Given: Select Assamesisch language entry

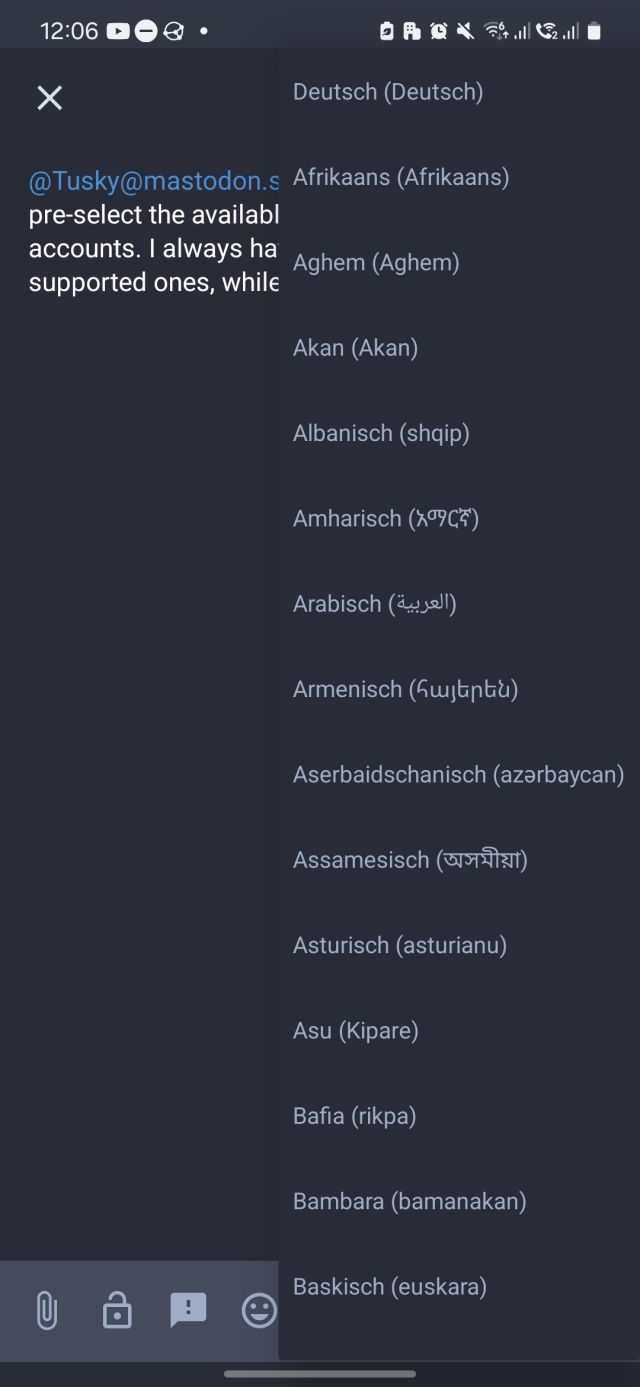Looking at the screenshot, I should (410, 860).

...

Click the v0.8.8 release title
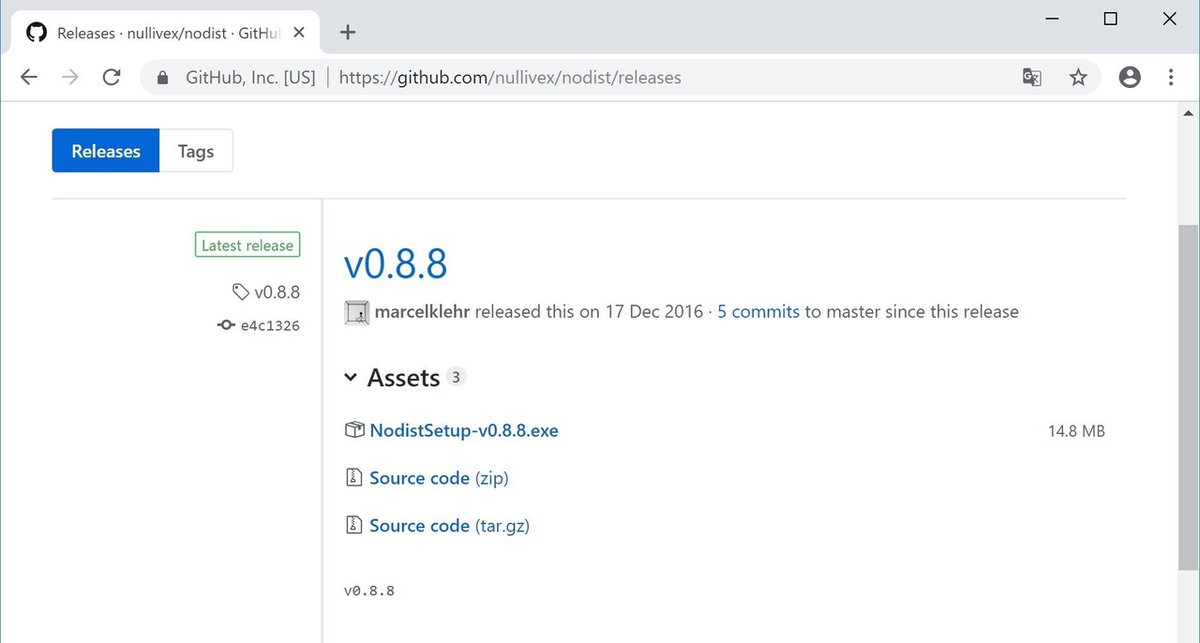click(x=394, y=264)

--

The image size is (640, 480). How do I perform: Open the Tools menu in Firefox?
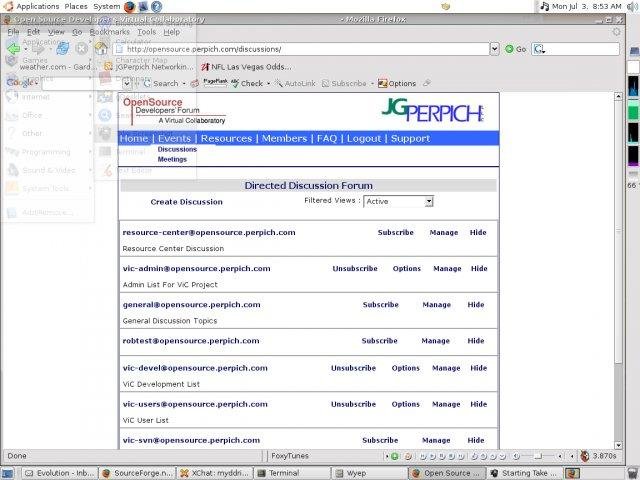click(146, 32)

**GIVEN TASK**
Output the listing again verbatim from the line with "The image size" to the line with "click(146, 32)", without the pictures.

**WRITTEN RESPONSE**
The image size is (640, 480). How do I perform: Open the Tools menu in Firefox?
click(146, 32)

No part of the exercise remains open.